Every line in the entries where "computer" is found should be copied.

○ ○ ○ ○

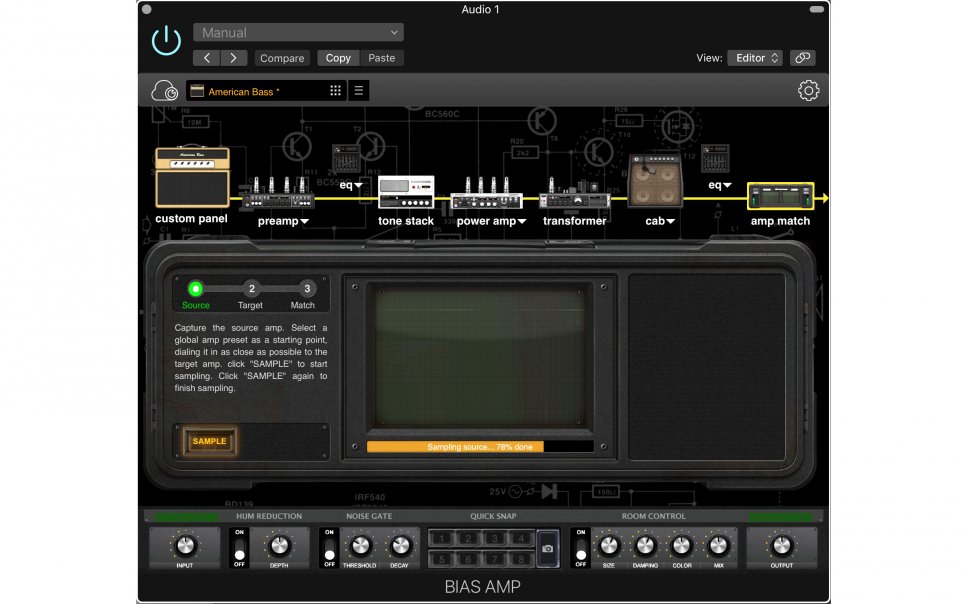Click the link sidechain icon
This screenshot has height=604, width=968.
802,58
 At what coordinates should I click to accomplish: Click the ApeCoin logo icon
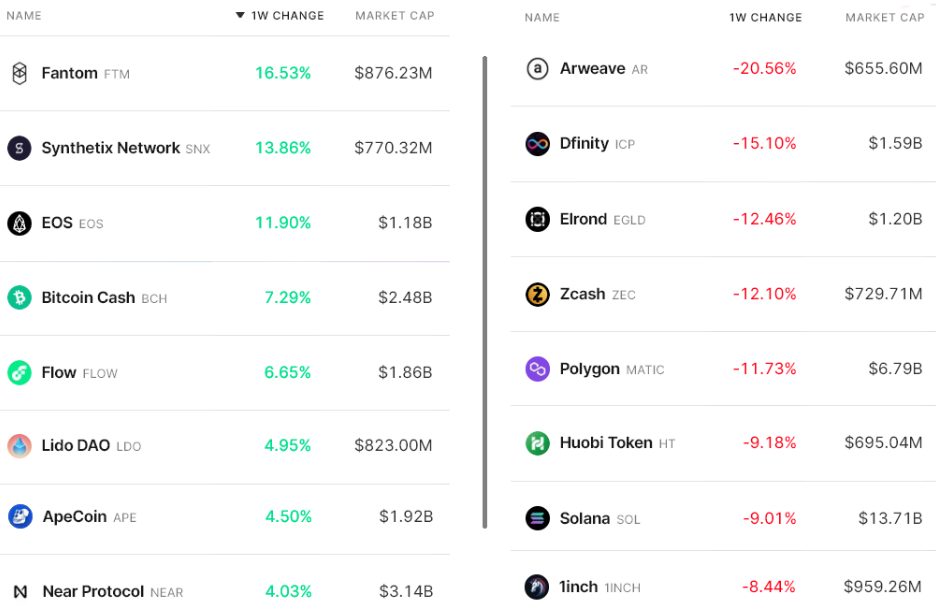19,517
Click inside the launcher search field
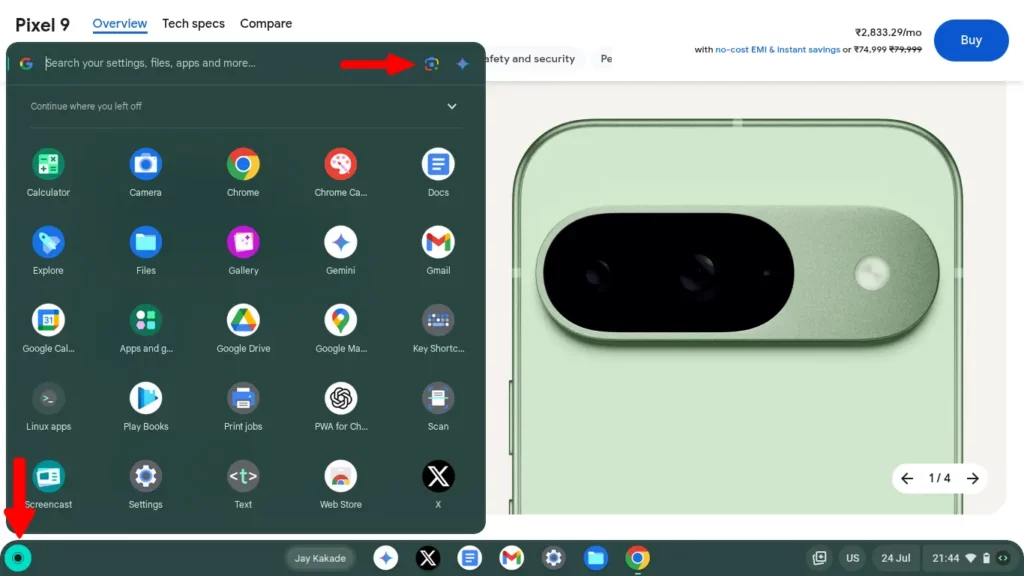 click(200, 63)
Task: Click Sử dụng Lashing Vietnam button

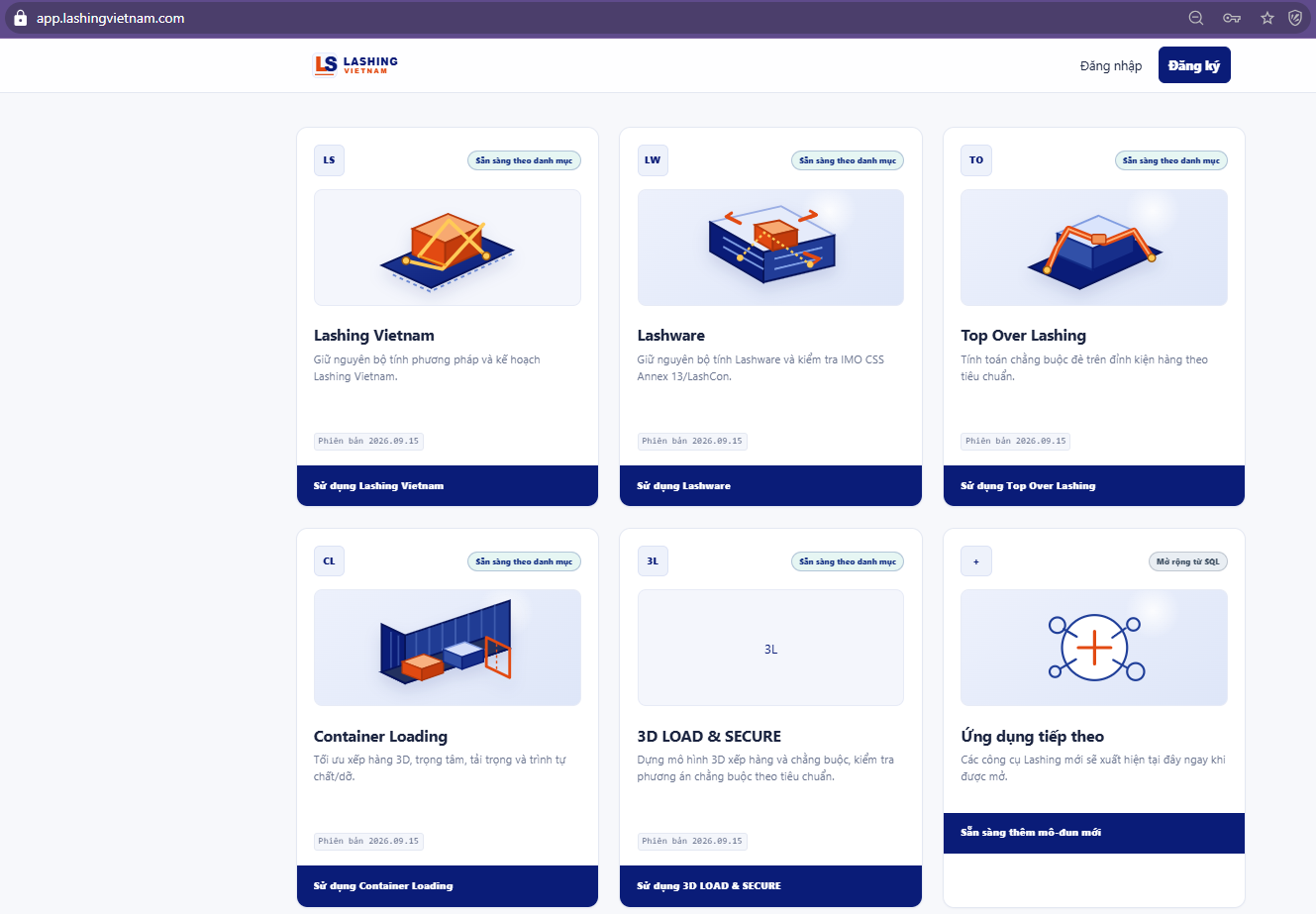Action: tap(448, 486)
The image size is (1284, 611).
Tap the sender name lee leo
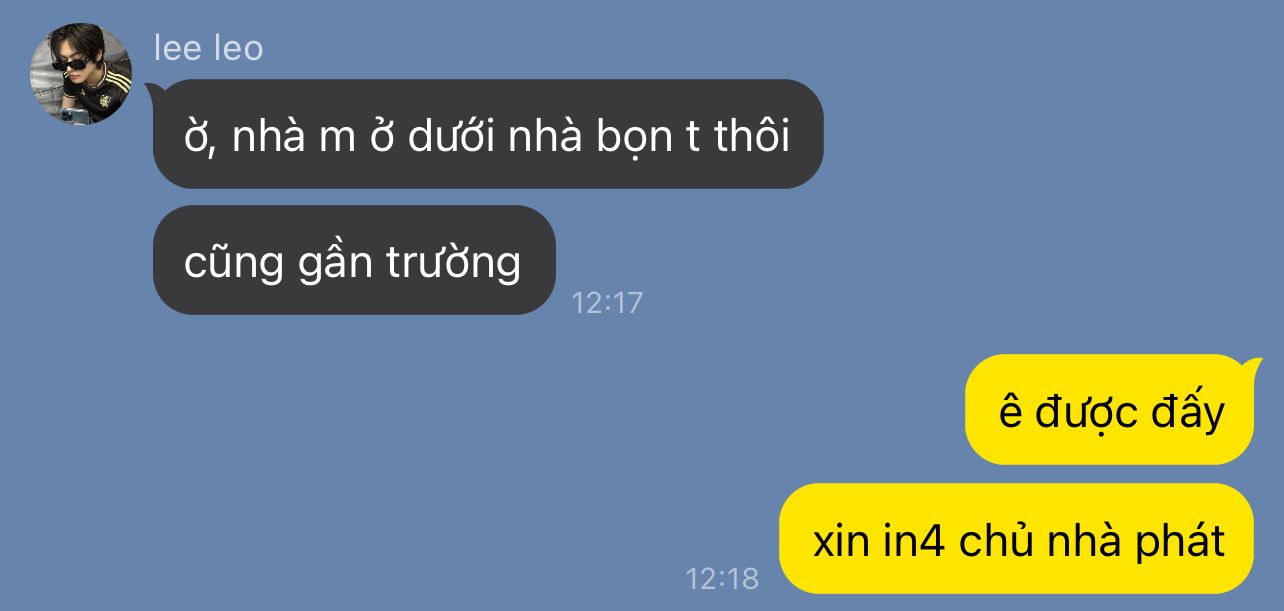208,47
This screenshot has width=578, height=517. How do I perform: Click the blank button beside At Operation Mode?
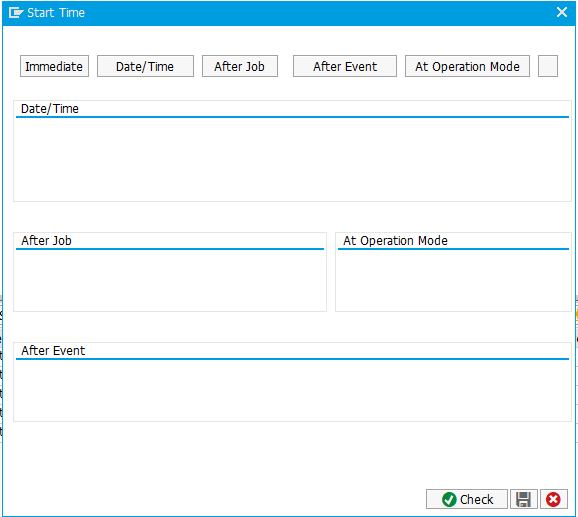click(x=548, y=66)
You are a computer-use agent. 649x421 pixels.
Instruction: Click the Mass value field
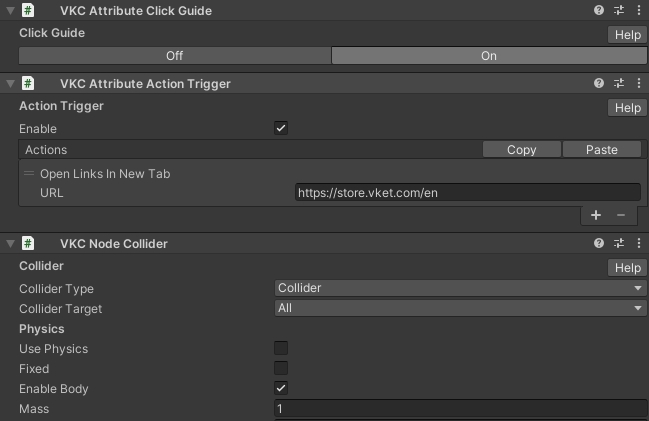460,409
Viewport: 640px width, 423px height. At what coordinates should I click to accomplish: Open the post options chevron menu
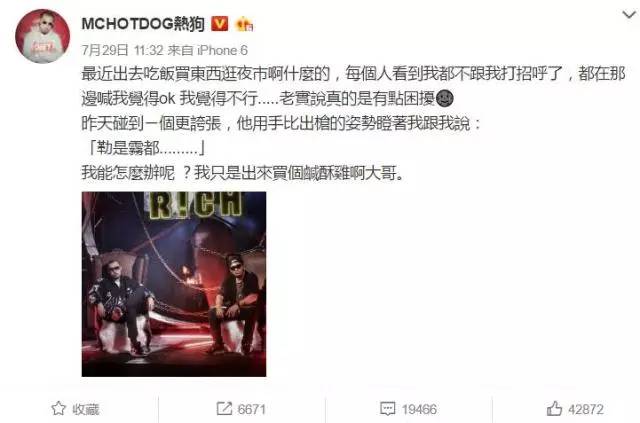click(629, 16)
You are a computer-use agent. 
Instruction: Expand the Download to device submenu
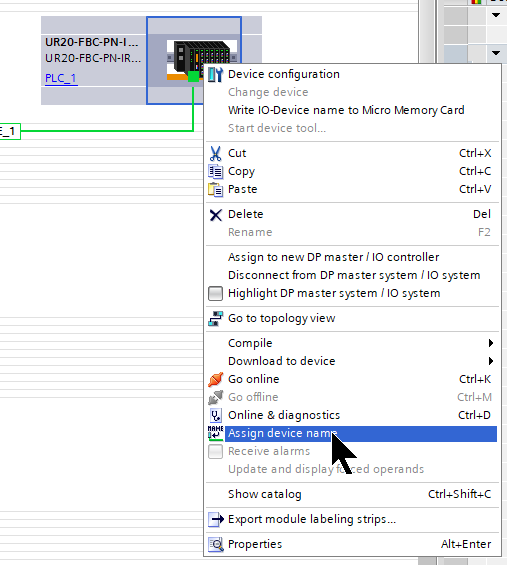[x=491, y=361]
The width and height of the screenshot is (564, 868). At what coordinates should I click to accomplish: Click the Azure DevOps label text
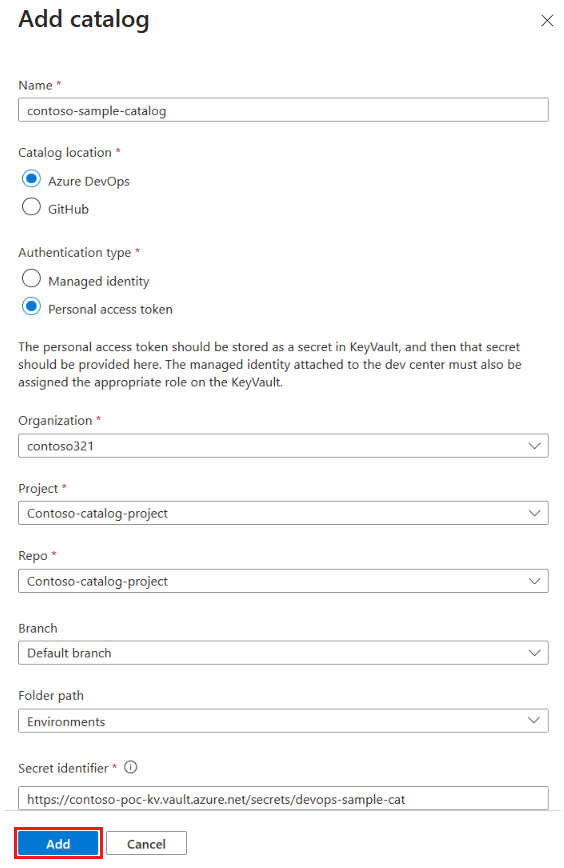tap(89, 182)
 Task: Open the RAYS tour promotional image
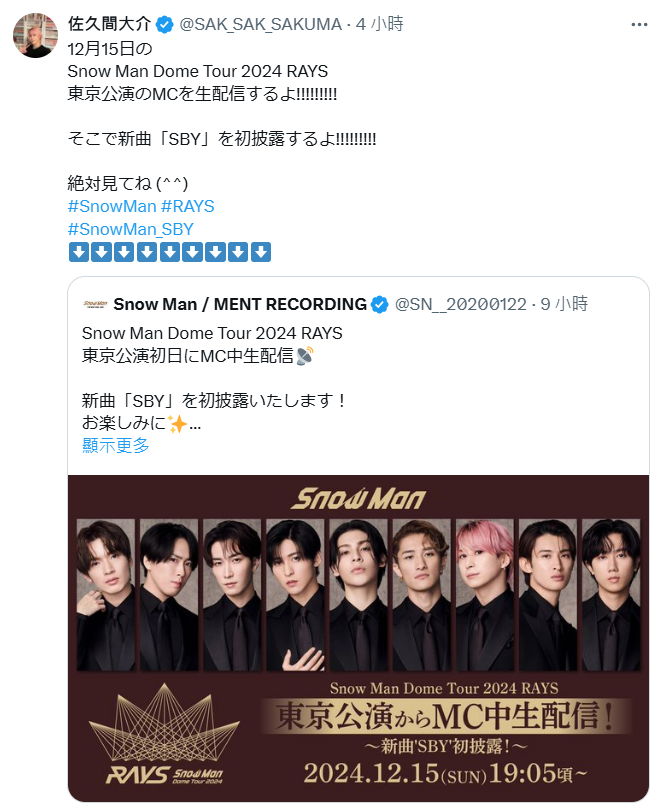pos(359,638)
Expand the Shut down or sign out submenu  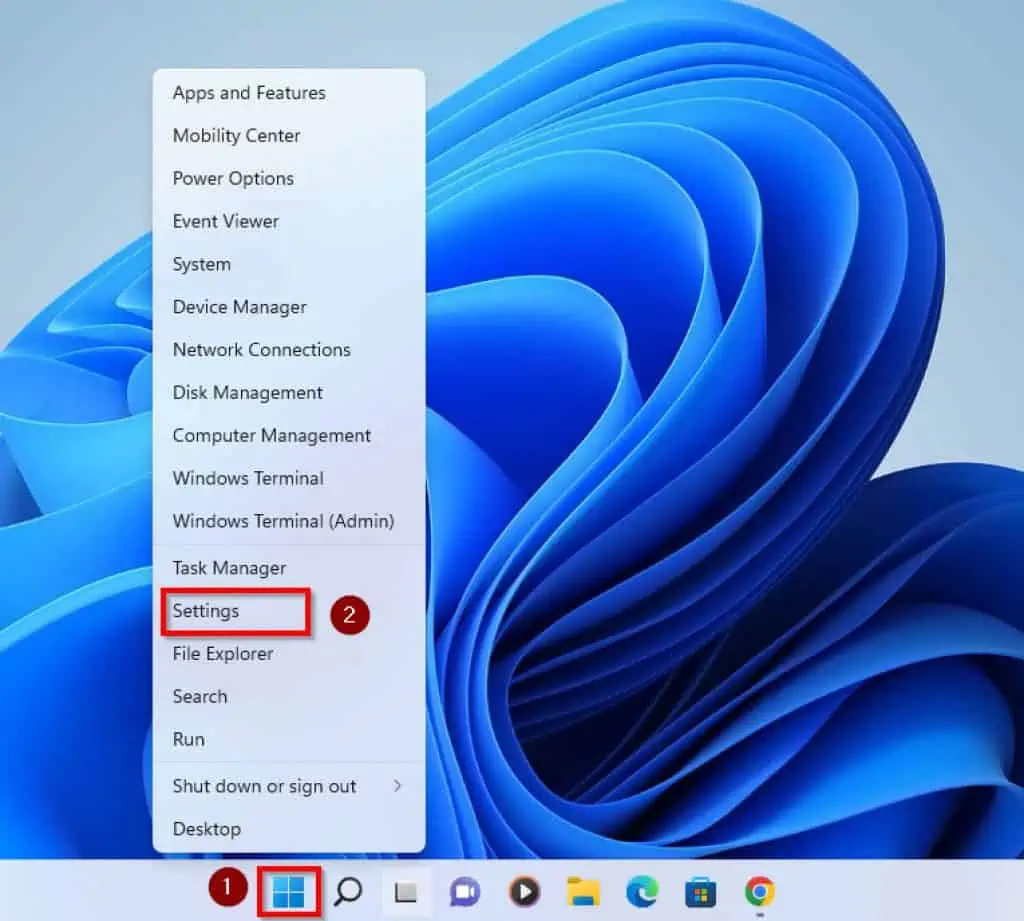coord(263,786)

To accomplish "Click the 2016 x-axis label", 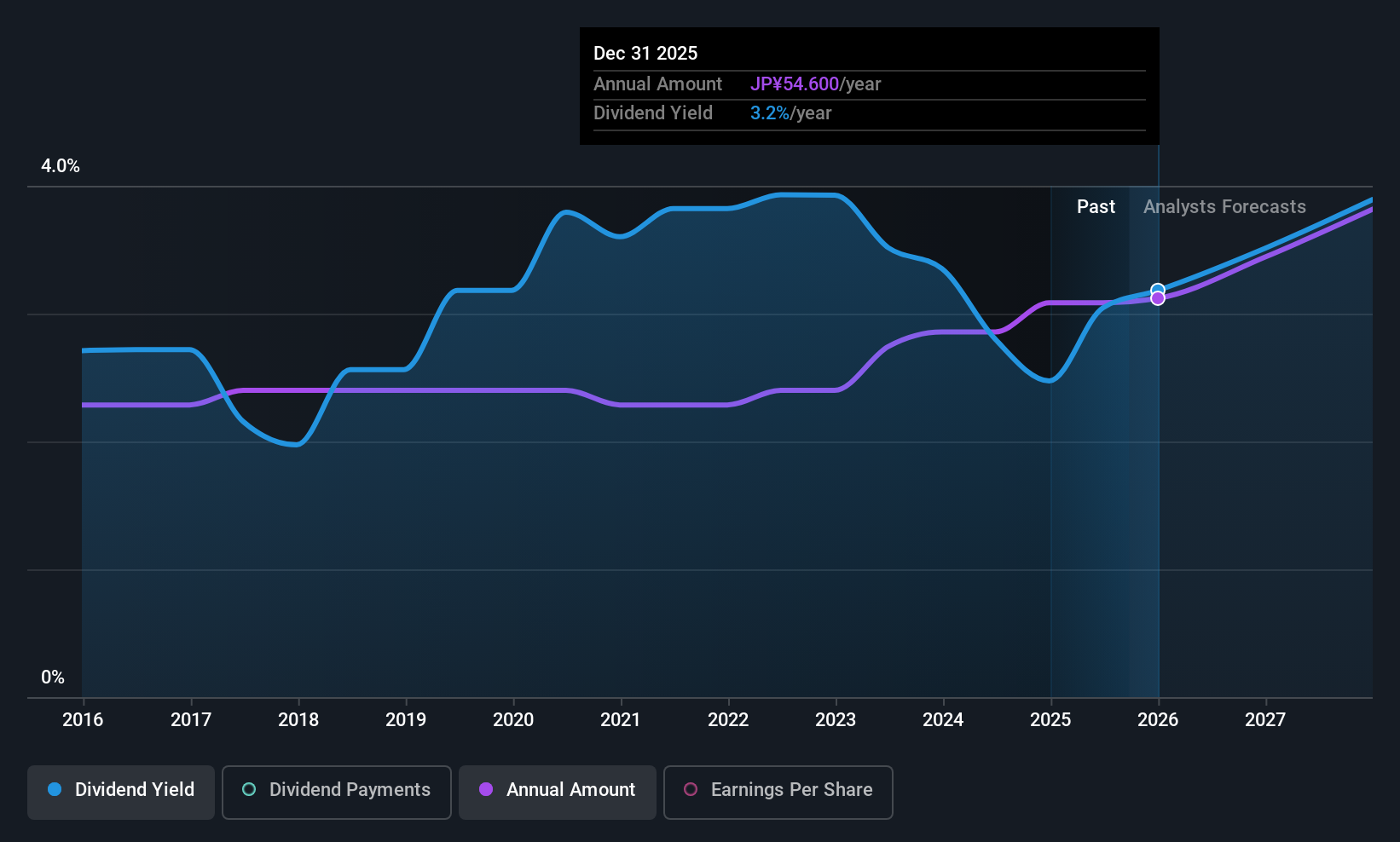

○ ○ ○ ○

§ Exercise response
You are a computer-use agent. 649x421 pixels.
You are a computer-use agent. 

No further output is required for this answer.